● **Given information**:

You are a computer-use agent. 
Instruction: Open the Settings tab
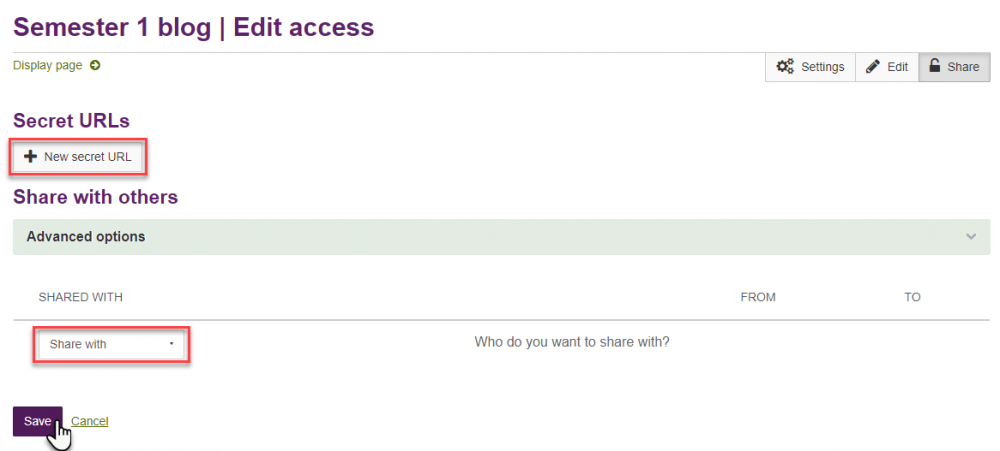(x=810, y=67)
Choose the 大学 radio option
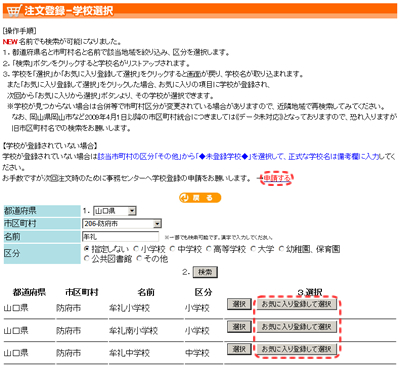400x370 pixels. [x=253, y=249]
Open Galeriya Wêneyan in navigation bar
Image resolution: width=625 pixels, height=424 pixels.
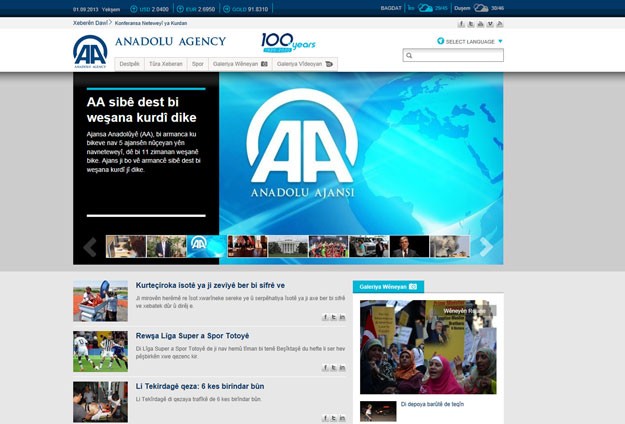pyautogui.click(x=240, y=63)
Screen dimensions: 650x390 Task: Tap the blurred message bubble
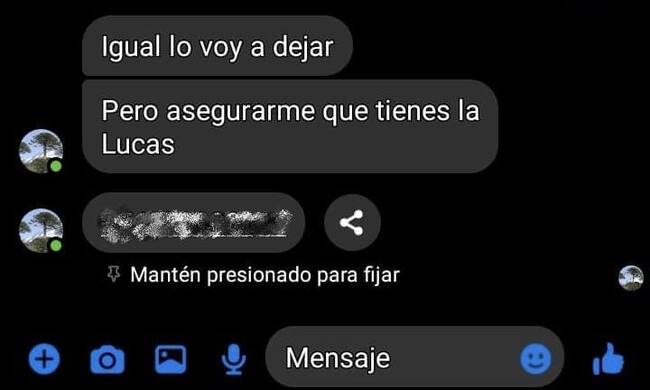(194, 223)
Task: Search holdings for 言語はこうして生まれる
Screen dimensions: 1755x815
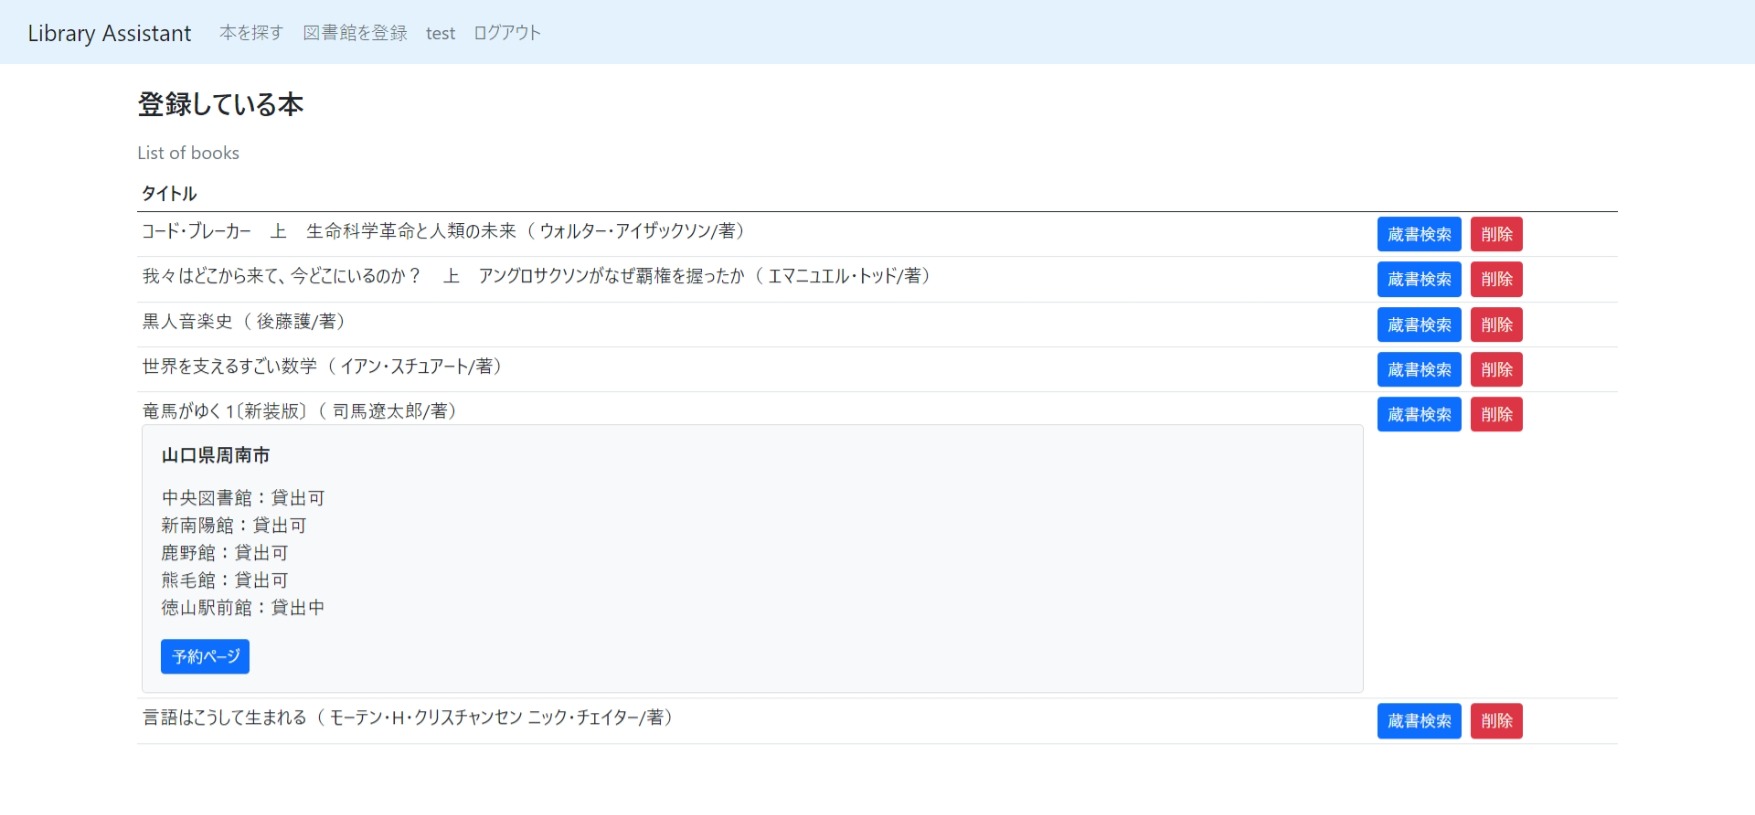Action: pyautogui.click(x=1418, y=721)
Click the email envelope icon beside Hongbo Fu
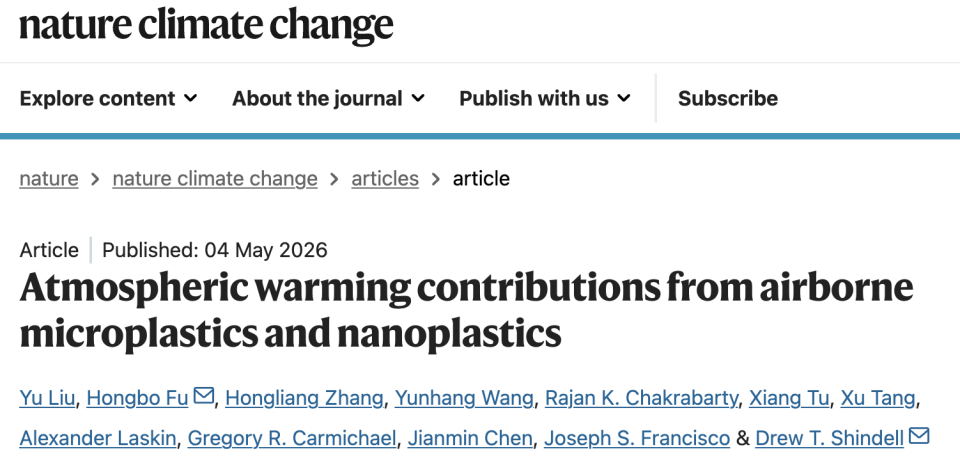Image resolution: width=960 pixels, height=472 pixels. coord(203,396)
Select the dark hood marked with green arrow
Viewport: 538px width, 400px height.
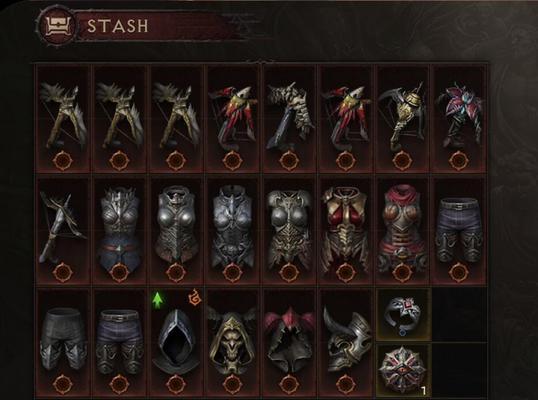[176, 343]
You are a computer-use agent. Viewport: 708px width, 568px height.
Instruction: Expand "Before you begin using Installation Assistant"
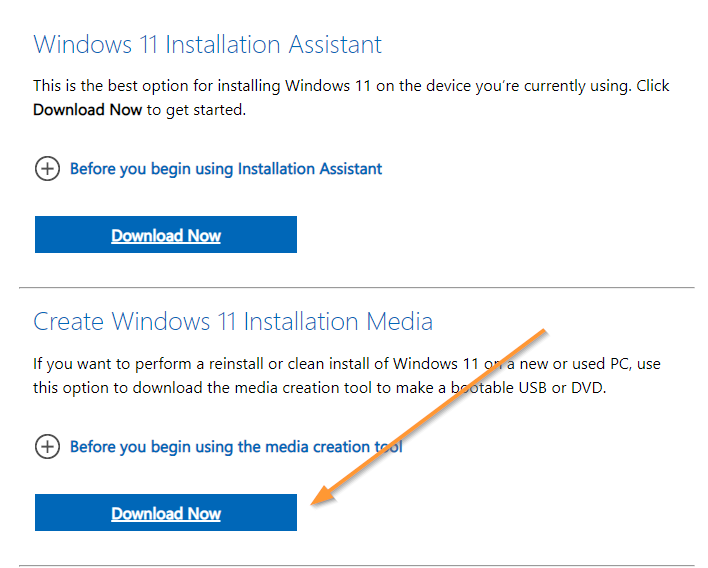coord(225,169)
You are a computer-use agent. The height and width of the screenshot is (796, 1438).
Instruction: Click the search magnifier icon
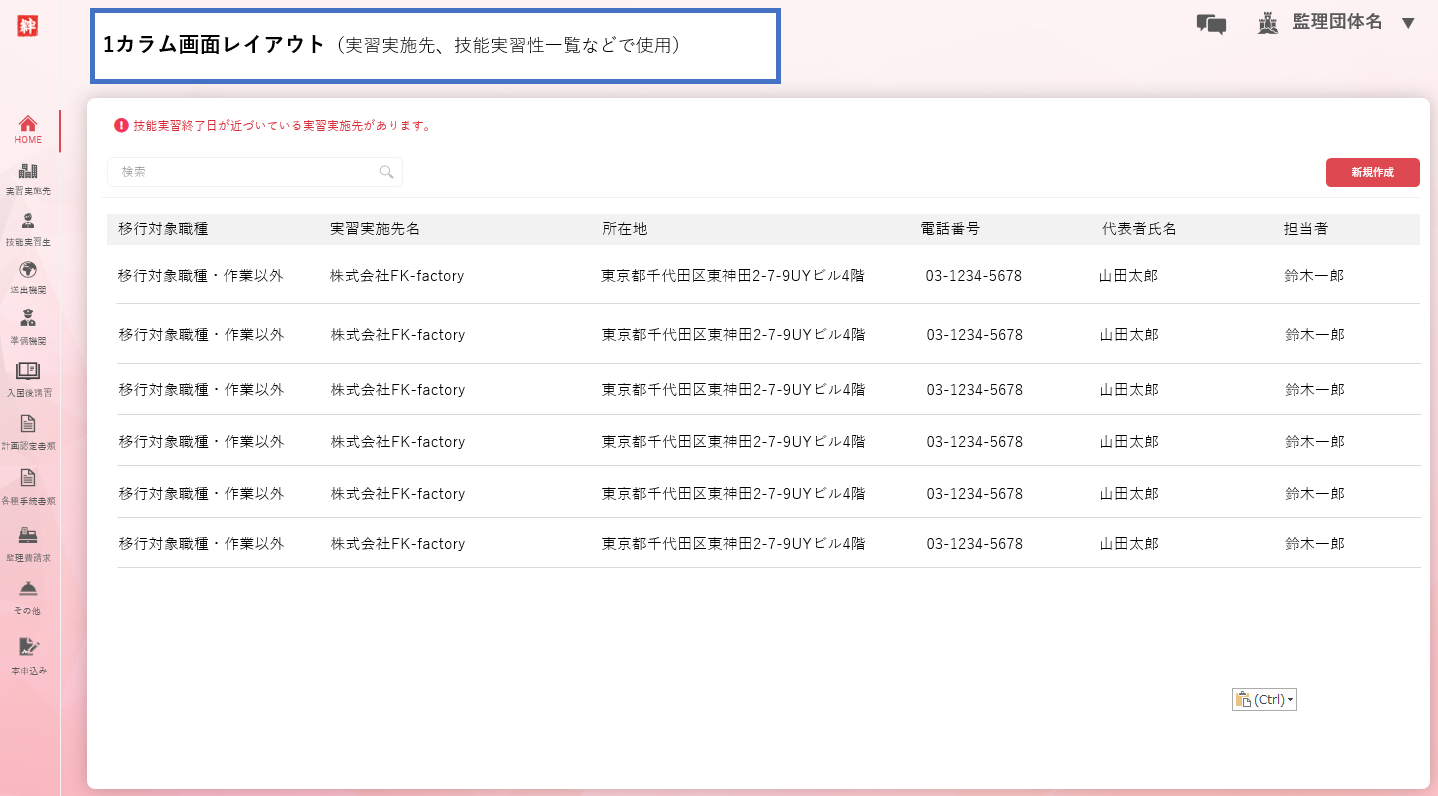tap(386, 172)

● **Exercise objective**: Please output each line above exactly and omit all images.

● **Response area**:
You are a computer-use agent. 
Instruction: Open the Settings tab
(x=810, y=67)
Choose the 大学 radio option
400x370 pixels. [x=253, y=249]
Open Galeriya Wêneyan in navigation bar
Image resolution: width=625 pixels, height=424 pixels.
pyautogui.click(x=240, y=63)
Screen dimensions: 650x390 Task: Tap the blurred message bubble
(194, 223)
Task: Search holdings for 言語はこうして生まれる
Screen dimensions: 1755x815
Action: pyautogui.click(x=1418, y=721)
Click the email envelope icon beside Hongbo Fu
Image resolution: width=960 pixels, height=472 pixels. coord(203,396)
Select the dark hood marked with green arrow
Viewport: 538px width, 400px height.
[176, 343]
You are a computer-use agent. Viewport: 708px width, 568px height.
Instruction: Expand "Before you begin using Installation Assistant"
coord(225,169)
You are a computer-use agent. The height and width of the screenshot is (796, 1438).
Instruction: Click the search magnifier icon
tap(386, 172)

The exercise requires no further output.